Yesterday, all of the major indexes posted their biggest one-day losses for 2010 on accelerating volume.  The Hedgeye Risk Management models are still showing that the TRADE and TREND for the S&P 500 is BULLISH, while the Utilities (XLU) is the only sector to be broken on TRADE.


We woke up to another round of the Chinese withdrawing stimulus yesterday, which contributed to markets posting their biggest one-day losses in 2010.  Also, the People’s Bank of China raised the proportion of deposits that banks must set aside as reserves by 50 basis points starting Jan. 18.

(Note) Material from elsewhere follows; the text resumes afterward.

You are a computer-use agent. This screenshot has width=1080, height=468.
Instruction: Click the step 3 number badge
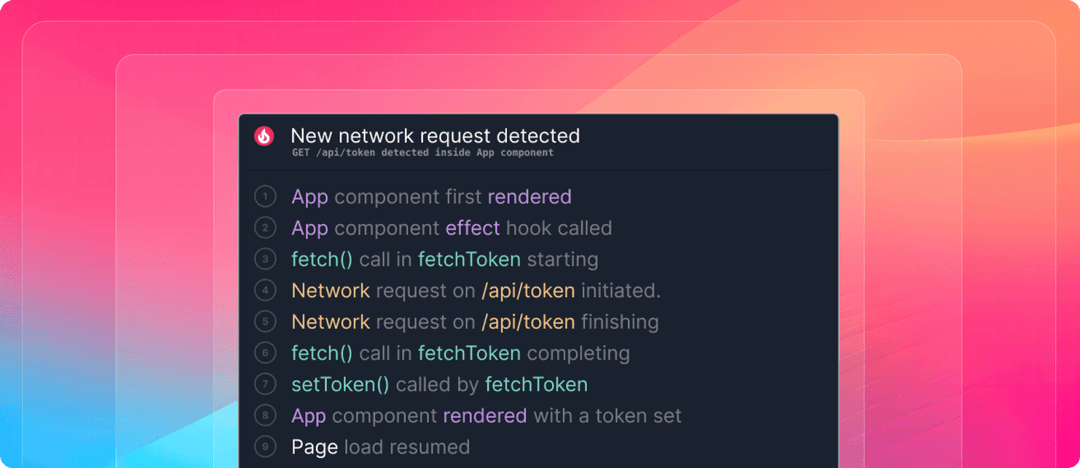coord(264,260)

On the MACRO front it was another quiet day which means there are no vapors to help push the RECOVERY trade higher.  The VIX also had its biggest one day move in 2010 rising 3.9%.  With the VIX down 15.8% so far in 2010, investor complacency has crept into the market.  The Chinese can clear that up quickly if you are not paying attention. 


The best performing sector yesterday was the Consumer Staples (XLP).  The grocers and food stocks were the bright spot in the staples after the Q3 earnings beat and upwardly revised guidance from SVU and KFT.   HSY was the best performing packaged food stock on reports that Ferrero ended talks with the company regarding a rival bid for Cadbury.

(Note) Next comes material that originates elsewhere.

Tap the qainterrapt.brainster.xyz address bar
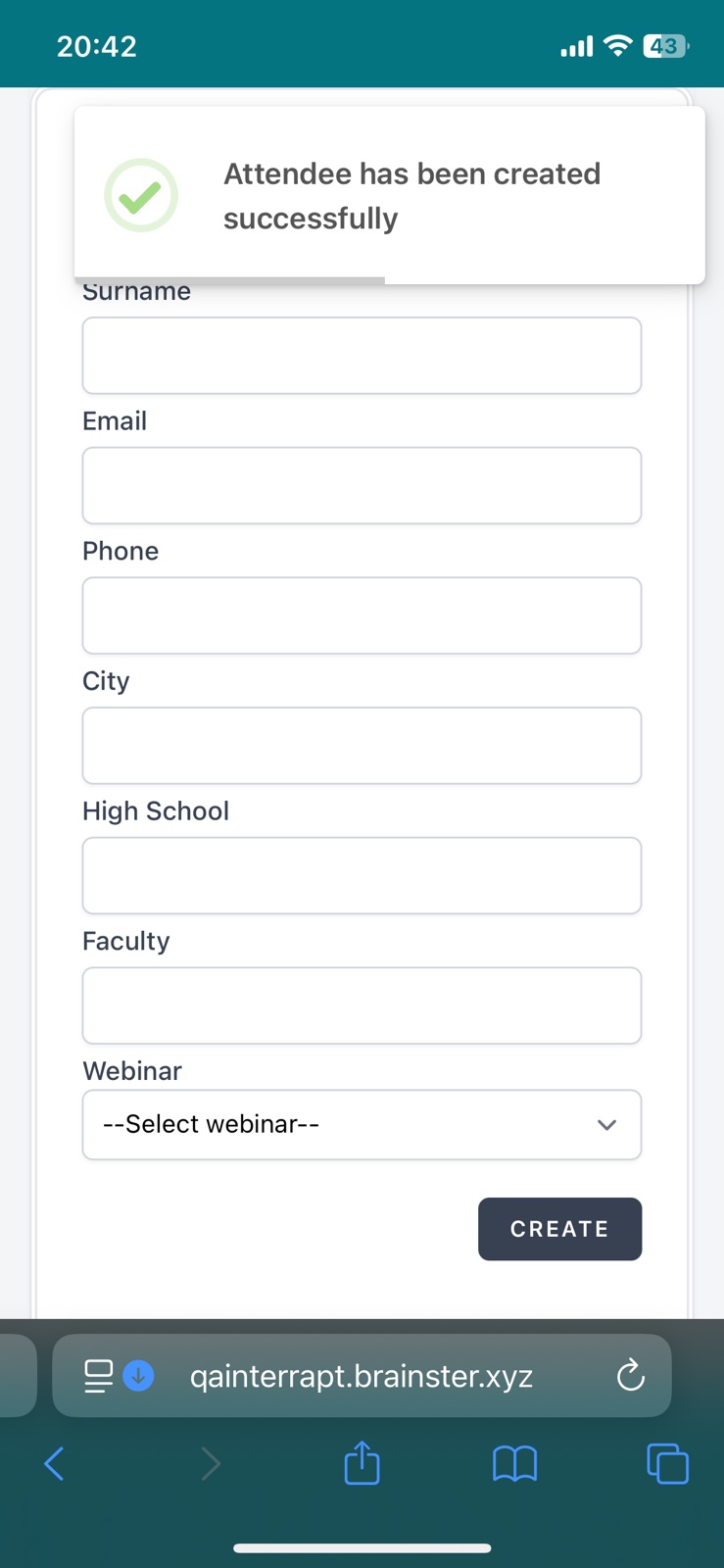The image size is (724, 1568). pyautogui.click(x=362, y=1376)
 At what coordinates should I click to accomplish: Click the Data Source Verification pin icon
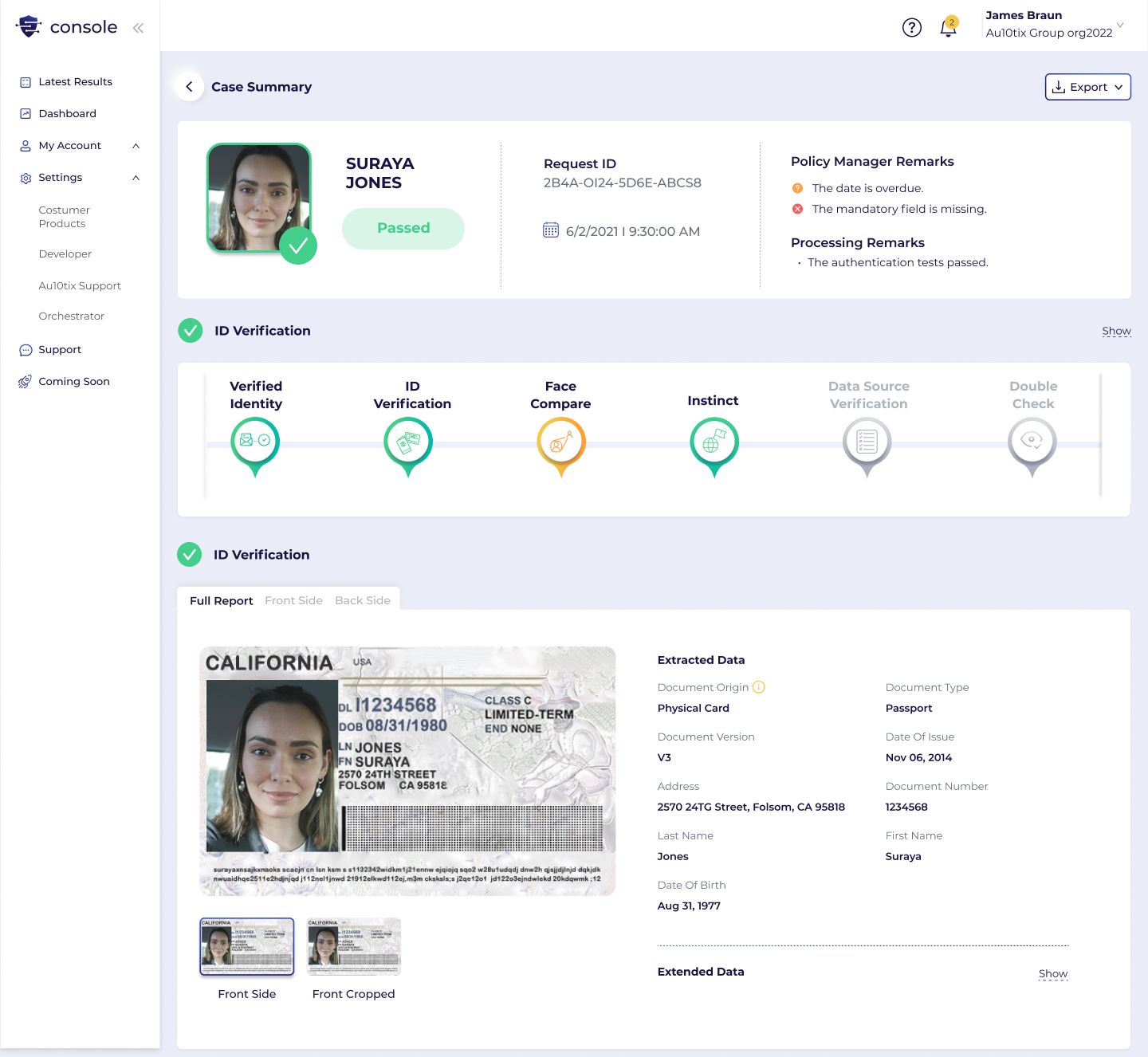pos(867,446)
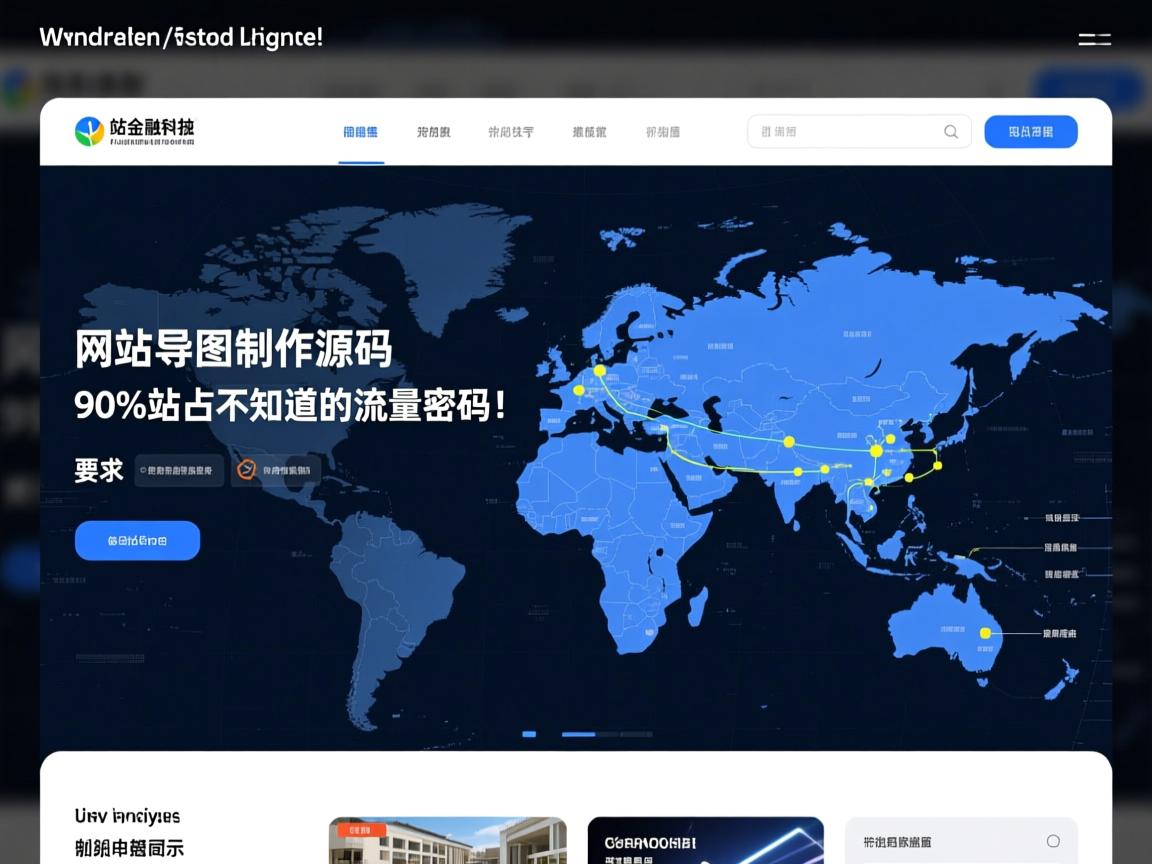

Yesterday in the US the Materials (XLB) was the worst performer.  The XLB is one of the sectors with the most leverage to the recovery trade, as the CHINESE OX IN A BOX theme will work against the XLB.  In addition, aluminum stocks were hit hard in the wake of the earnings miss from AA.  The fertilizer, steel and precious metals stocks all finished lower on the day. 

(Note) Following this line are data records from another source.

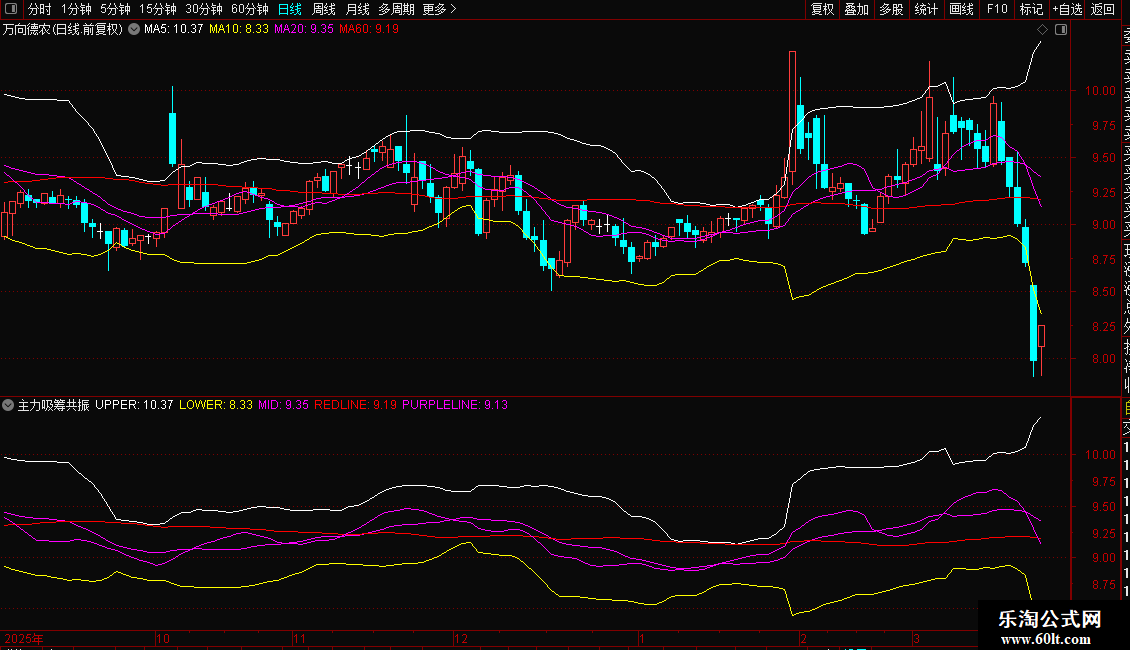Click the 乐淘公式网 website watermark link
This screenshot has height=650, width=1130.
[1050, 627]
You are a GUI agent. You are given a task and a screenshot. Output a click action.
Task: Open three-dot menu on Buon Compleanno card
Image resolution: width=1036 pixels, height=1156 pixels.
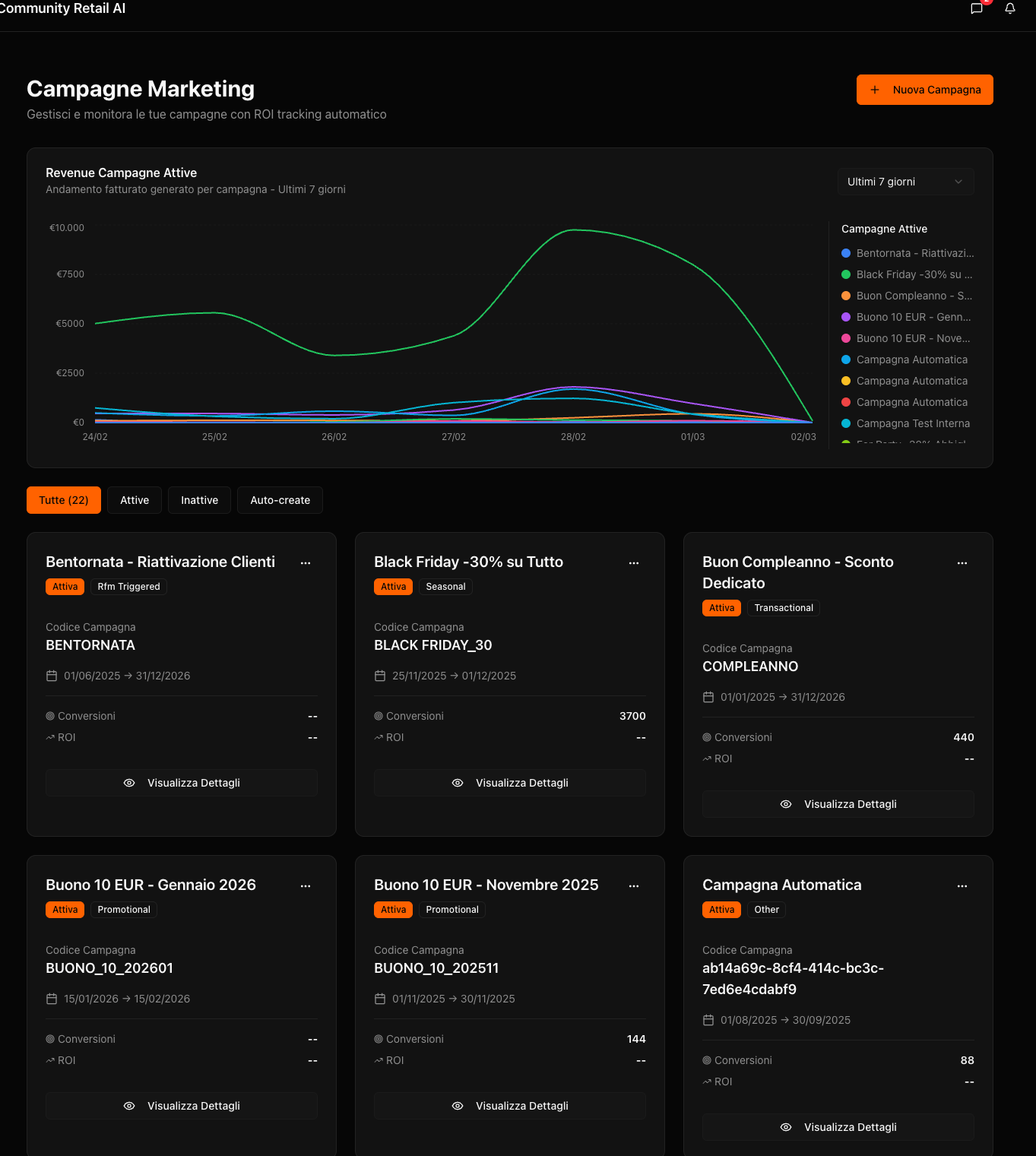coord(962,563)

The Financials have seemed to run into a brick wall on the back of increased regulatory concerns.  The renewed regulatory concerns were grounded amid reports that the Obama administration is considering assessing some kind of tax on banks to help close the budget deficit and recoup TARP losses.  The banking group finished lower for just the second time this year, with the BKX down 1.7% on the day.  Within the XLF, the large-cap names BAC, C, WFC and JPM were among the worst performers.  The weakness in the XLF also included the brokers, with MS down 2.84% and GS down 2.18%, the latter of which finished down for a third straight day.


The Technology (XLK) underperformed the S&P 500 by 20bps, as the SEMI stocks weighed heavily on the sector with the SOX down 3.59%.  The SOX suffered its biggest one-day pullback since 10/1/09. 


As we wrote about yesterday, living up to expectation is difficult to do.  The selloff in the SOX might be discounting that the stocks are already pricing in upside to current December quarter earnings season.  Outside of the semis, ERTS declined 7.8% after the company's disappointing Q3 pre-announcement and decreased full-year guidance.


The range for the S&P 500 is 35 points or 1.5% (1,153) upside and 1.5% (1,118) downside.  At the time of writing the major market futures are trading up slightly.    


Yesterday the CRB declined 1.68% on the back of the Grains and Energy.  The soft commodities Orange juice, Sugar and Coffee were the best performing on the day.   


In early trading today Copper is trading near a two week low on the back of the news out of China.    The Hedgeye Quant models have the following levels for COPPER – buy Trade (3.26) and Sell Trade (3.49).


Yesterday, gold declined by 1.9%, its biggest drop since 12/17/09.     The Hedgeye Quant models have the following levels for GOLD – buy Trade (1,123) and Sell Trade (1,160).


In early trading Crude oil is trading down for the third day in a row.   The Hedgeye Quant models have the following levels for OIL – buy Trade (78.88) and Sell Trade (84.28).